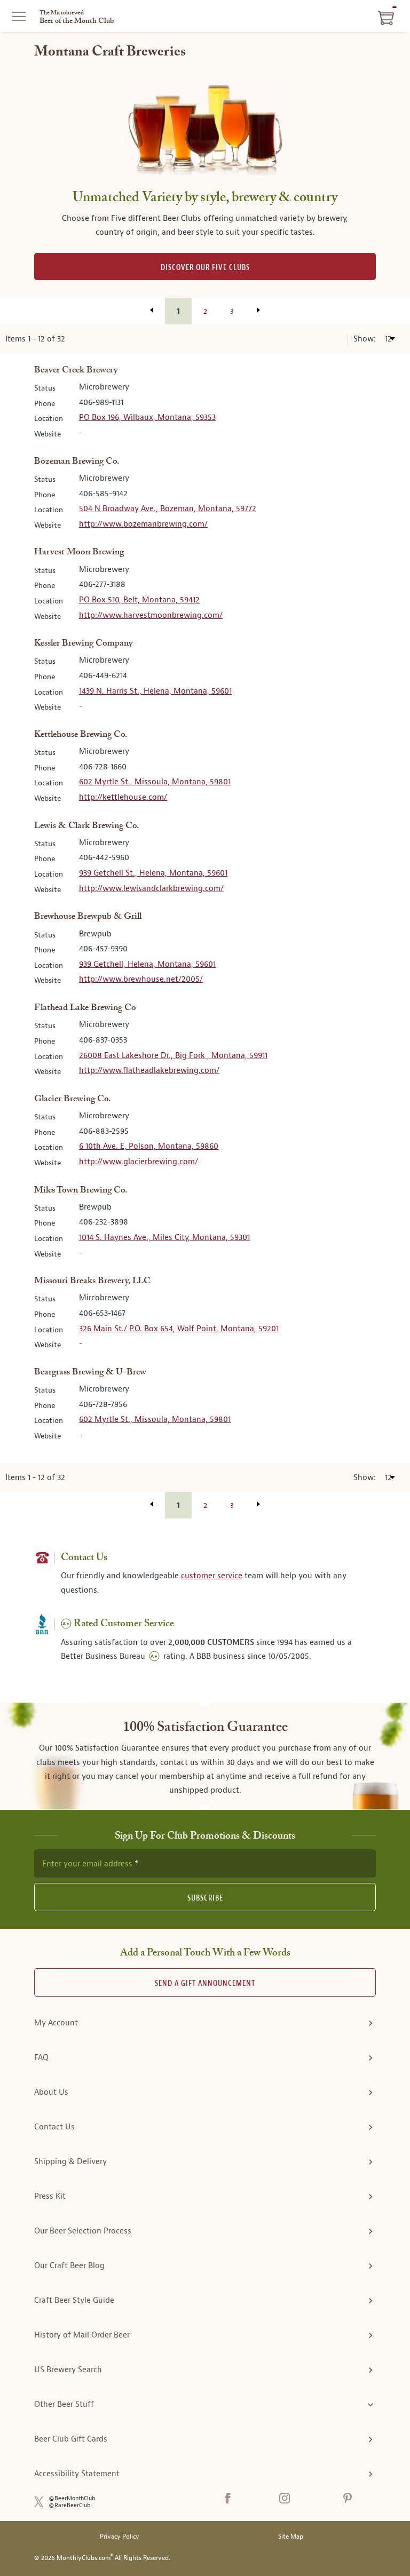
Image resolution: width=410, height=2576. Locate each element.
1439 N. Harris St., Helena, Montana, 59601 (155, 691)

* * *

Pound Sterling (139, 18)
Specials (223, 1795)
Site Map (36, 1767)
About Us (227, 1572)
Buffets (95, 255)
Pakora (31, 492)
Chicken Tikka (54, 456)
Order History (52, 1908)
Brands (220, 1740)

Task directions – Using the data above, extract exactly the lines from the one that holds "Site Map (36, 1767)" to the one that holds "Brands (220, 1740)", both ends included, and no others.

Your response –
Site Map (36, 1767)
About Us (227, 1572)
Buffets (95, 255)
Pakora (31, 492)
Chicken Tikka (54, 456)
Order History (52, 1908)
Brands (220, 1740)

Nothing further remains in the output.